What to produce: Restate every line of the material that follows, word for word.

★ ★ ★

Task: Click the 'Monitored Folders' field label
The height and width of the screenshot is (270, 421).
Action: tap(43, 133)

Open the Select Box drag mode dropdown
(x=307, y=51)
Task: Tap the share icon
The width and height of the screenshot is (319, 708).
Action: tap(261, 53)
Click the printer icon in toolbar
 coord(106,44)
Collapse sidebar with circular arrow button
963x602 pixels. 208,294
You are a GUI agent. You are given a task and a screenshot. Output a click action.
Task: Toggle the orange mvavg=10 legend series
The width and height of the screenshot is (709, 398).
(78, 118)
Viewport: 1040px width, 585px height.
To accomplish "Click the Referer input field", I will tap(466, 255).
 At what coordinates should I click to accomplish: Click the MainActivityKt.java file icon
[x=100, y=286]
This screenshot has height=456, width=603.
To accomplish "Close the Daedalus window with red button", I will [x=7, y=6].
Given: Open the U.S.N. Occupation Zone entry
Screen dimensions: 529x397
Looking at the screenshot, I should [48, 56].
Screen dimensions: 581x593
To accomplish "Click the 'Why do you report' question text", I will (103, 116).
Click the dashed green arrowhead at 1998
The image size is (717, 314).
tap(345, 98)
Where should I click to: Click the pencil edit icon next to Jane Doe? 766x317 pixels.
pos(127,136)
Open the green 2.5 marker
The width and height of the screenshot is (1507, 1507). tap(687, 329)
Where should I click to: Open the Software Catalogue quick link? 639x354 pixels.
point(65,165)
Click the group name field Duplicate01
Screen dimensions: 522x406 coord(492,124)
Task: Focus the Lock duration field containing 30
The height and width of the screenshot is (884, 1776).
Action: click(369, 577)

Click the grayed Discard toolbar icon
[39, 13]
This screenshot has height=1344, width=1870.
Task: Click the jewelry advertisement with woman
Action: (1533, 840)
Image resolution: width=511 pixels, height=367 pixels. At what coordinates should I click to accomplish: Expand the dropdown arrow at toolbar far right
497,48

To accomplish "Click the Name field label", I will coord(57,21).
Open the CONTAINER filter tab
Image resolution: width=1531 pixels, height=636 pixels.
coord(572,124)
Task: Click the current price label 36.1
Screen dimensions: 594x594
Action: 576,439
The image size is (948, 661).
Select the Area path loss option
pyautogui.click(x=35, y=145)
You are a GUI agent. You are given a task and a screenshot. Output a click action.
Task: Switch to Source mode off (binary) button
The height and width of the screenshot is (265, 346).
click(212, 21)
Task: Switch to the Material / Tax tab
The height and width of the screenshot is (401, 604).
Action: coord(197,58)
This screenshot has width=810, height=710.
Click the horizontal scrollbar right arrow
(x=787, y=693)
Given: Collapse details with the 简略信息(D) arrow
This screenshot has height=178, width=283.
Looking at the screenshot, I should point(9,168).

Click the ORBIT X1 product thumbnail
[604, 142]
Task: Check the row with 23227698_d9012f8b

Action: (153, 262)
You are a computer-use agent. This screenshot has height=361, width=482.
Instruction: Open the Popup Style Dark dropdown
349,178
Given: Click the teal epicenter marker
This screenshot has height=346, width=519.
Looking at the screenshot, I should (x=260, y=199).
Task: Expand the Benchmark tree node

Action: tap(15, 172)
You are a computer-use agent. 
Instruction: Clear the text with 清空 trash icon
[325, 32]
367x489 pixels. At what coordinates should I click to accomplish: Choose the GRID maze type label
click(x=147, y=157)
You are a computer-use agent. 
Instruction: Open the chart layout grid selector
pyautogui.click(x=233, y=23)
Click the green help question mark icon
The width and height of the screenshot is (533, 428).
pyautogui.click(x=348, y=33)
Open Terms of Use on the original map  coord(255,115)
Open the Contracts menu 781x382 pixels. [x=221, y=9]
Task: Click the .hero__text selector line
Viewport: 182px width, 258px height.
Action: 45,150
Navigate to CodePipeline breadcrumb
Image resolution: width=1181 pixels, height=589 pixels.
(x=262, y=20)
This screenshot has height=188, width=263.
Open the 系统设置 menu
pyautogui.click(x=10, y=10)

★ ★ ★

Answer section:
Task: Click the 'Monitored Folders' field label
The height and width of the screenshot is (270, 421).
Action: tap(43, 133)

Open the Select Box drag mode dropdown
(x=307, y=51)
Task: Tap the share icon
The width and height of the screenshot is (319, 708).
Action: tap(261, 53)
Click the printer icon in toolbar
 coord(106,44)
Collapse sidebar with circular arrow button
963x602 pixels. 208,294
You are a GUI agent. You are given a task and a screenshot. Output a click action.
Task: Toggle the orange mvavg=10 legend series
The width and height of the screenshot is (709, 398).
(78, 118)
Viewport: 1040px width, 585px height.
To accomplish "Click the Referer input field", I will tap(466, 255).
 At what coordinates should I click to accomplish: Click the MainActivityKt.java file icon
[x=100, y=286]
This screenshot has height=456, width=603.
To accomplish "Close the Daedalus window with red button", I will [x=7, y=6].
Given: Open the U.S.N. Occupation Zone entry
Screen dimensions: 529x397
Looking at the screenshot, I should [48, 56].
Screen dimensions: 581x593
To accomplish "Click the 'Why do you report' question text", I will (103, 116).
Click the dashed green arrowhead at 1998
The image size is (717, 314).
tap(345, 98)
Where should I click to: Click the pencil edit icon next to Jane Doe? 766x317 pixels.
pos(127,136)
Open the green 2.5 marker
The width and height of the screenshot is (1507, 1507). tap(687, 329)
Where should I click to: Open the Software Catalogue quick link? 639x354 pixels.
point(65,165)
Click the group name field Duplicate01
Screen dimensions: 522x406 coord(492,124)
Task: Focus the Lock duration field containing 30
The height and width of the screenshot is (884, 1776).
Action: click(369, 577)

Click the grayed Discard toolbar icon
[39, 13]
This screenshot has height=1344, width=1870.
Task: Click the jewelry advertisement with woman
Action: (1533, 840)
Image resolution: width=511 pixels, height=367 pixels. At what coordinates should I click to accomplish: Expand the dropdown arrow at toolbar far right
497,48

To accomplish "Click the Name field label", I will coord(57,21).
Open the CONTAINER filter tab
Image resolution: width=1531 pixels, height=636 pixels.
coord(572,124)
Task: Click the current price label 36.1
Screen dimensions: 594x594
Action: 576,439
The image size is (948, 661).
Select the Area path loss option
pyautogui.click(x=35, y=145)
You are a GUI agent. You are given a task and a screenshot. Output a click action.
Task: Switch to Source mode off (binary) button
The height and width of the screenshot is (265, 346).
click(212, 21)
Task: Switch to the Material / Tax tab
The height and width of the screenshot is (401, 604).
Action: coord(197,58)
This screenshot has width=810, height=710.
Click the horizontal scrollbar right arrow
(x=787, y=693)
Given: Collapse details with the 简略信息(D) arrow
This screenshot has height=178, width=283.
Looking at the screenshot, I should point(9,168).

Click the ORBIT X1 product thumbnail
[604, 142]
Task: Check the row with 23227698_d9012f8b

Action: (153, 262)
You are a computer-use agent. This screenshot has height=361, width=482.
Instruction: Open the Popup Style Dark dropdown
349,178
Given: Click the teal epicenter marker
This screenshot has height=346, width=519.
Looking at the screenshot, I should (x=260, y=199).
Task: Expand the Benchmark tree node

Action: tap(15, 172)
You are a computer-use agent. 
Instruction: Clear the text with 清空 trash icon
[325, 32]
367x489 pixels. At what coordinates should I click to accomplish: Choose the GRID maze type label
click(x=147, y=157)
You are a computer-use agent. 
Instruction: Open the chart layout grid selector
pyautogui.click(x=233, y=23)
Click the green help question mark icon
The width and height of the screenshot is (533, 428).
pyautogui.click(x=348, y=33)
Open Terms of Use on the original map  coord(255,115)
Open the Contracts menu 781x382 pixels. [x=221, y=9]
Task: Click the .hero__text selector line
Viewport: 182px width, 258px height.
Action: 45,150
Navigate to CodePipeline breadcrumb
Image resolution: width=1181 pixels, height=589 pixels.
(x=262, y=20)
This screenshot has height=188, width=263.
Open the 系统设置 menu
pyautogui.click(x=10, y=10)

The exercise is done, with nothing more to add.